All I've ever really wanted to be is a Grandma. I guess I should say I've wanted the persona, irrespective of bearing children --- the liberation, daffiness and solitude is what appealed to me about the stage of life. In fourth grade I wanted to be sixty years old. I wore fake pearls and collected stray cats.
My grandparents passed to me a love of writing, and to a lesser degree, reading. Since I grew up in Alaska and they lived in California and Minnesota, we didn't share books in the way we might have, had we been neighbors. But no matter. Our written exchanges were nearly constant through the stages of my life; their penmanship marked each milestone -- the joyous events like birthdays and holidays, as well as conflicted times like my parents' divorce, and my own drinking and drug-addled college days.
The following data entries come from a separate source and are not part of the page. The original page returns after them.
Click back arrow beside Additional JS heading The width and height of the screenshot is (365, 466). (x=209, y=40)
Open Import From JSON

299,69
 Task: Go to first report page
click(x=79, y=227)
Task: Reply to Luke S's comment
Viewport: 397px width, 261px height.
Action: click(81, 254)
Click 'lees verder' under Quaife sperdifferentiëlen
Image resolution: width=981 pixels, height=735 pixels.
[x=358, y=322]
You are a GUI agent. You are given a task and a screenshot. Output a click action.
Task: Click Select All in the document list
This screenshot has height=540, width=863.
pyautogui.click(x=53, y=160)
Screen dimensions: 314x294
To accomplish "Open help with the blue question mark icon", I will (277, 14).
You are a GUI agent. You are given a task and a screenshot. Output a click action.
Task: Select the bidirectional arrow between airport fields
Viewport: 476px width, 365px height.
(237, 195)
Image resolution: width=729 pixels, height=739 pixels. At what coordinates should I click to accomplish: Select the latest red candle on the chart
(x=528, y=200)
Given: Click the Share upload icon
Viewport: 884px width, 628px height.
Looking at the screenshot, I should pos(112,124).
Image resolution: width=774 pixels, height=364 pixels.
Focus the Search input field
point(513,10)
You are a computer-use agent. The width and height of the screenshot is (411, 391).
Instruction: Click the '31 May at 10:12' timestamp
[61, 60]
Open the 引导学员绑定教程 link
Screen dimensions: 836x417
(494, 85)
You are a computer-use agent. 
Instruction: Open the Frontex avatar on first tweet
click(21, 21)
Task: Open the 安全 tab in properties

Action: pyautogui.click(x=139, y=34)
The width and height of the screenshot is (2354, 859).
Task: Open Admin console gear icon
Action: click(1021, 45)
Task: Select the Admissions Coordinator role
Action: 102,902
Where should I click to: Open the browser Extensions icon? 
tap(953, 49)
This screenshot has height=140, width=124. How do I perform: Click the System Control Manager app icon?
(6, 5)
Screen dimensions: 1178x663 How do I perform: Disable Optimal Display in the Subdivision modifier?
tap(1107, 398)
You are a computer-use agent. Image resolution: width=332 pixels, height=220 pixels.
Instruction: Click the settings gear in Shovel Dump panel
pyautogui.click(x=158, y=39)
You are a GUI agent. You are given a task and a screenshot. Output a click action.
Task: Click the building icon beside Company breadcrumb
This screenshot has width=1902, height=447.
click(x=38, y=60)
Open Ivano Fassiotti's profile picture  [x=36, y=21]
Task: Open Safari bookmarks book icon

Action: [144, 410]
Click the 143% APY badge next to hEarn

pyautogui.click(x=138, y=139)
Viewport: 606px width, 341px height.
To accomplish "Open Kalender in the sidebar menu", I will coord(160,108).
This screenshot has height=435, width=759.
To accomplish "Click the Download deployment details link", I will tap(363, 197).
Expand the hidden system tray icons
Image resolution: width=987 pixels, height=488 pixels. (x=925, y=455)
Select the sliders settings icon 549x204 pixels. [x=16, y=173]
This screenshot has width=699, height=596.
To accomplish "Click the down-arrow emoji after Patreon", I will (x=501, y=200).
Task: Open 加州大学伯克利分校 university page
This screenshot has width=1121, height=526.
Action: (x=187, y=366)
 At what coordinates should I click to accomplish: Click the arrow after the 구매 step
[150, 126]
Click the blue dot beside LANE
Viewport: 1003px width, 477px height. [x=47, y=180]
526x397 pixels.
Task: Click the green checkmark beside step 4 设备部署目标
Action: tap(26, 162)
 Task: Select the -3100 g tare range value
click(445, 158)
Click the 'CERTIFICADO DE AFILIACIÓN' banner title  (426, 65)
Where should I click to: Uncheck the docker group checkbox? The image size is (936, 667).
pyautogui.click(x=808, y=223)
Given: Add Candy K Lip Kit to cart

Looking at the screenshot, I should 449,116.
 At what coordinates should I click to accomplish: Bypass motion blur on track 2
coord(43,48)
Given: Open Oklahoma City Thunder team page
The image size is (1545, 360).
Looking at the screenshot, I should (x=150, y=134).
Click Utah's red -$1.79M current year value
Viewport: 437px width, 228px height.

Even to the casual observer it was incongruous enough --- my first roommate remarked that she'd never met anyone who drank so much whiskey or got so much mail from their grandma. I'm not sure if these traits were impressive on their own, but together they warranted commentary! My grandmothers were none of the things I listed above as a Grandma profile: both of them would be more aptly described as refined, self-possessed and quite social. They reinforced a dignity and zest for living with each note and card they sent.
Although I treasured our letter-writing as much as I was capable of while it was happening, I sometimes think about how much I held back. A desire for approval led to editing and restraint where it was unnecessary. Grandma Ruby, Grandpa Bob and Grandma Katherine were unavoidably on a pedestal --- I'm at peace with that in retrospect. However, I wish I had been more brave. Their decades of living, plus their unconditional love, allowed for much fuller exposure than I allowed. I played it safe, you know? Spoke of achievements, aspirations and observations. I wish I would have asked them more pointed questions, about the world and their place in it. But I was a kid.
They have all died within the past nine years. God rest their beauty-filled, unrepeatable and generous souls. (I'd be remiss not to mention my Grandpa John. His pen may not have overflowed with prose, yet every occasion of my young life was marked with a punctual gift check filled out by Grandma Katherine and bearing his sturdy signature. Work is love made visible, and sharing the earnings of that work is certainly a loving act.)
Anthony and I are considering a 1,000 mile move -- a permanent return to Southeast Alaska -- to my hometown of Petersburg, where we met and were married (twice, actually. A reunion that may not have happened without the counsel of Grandma Ruby).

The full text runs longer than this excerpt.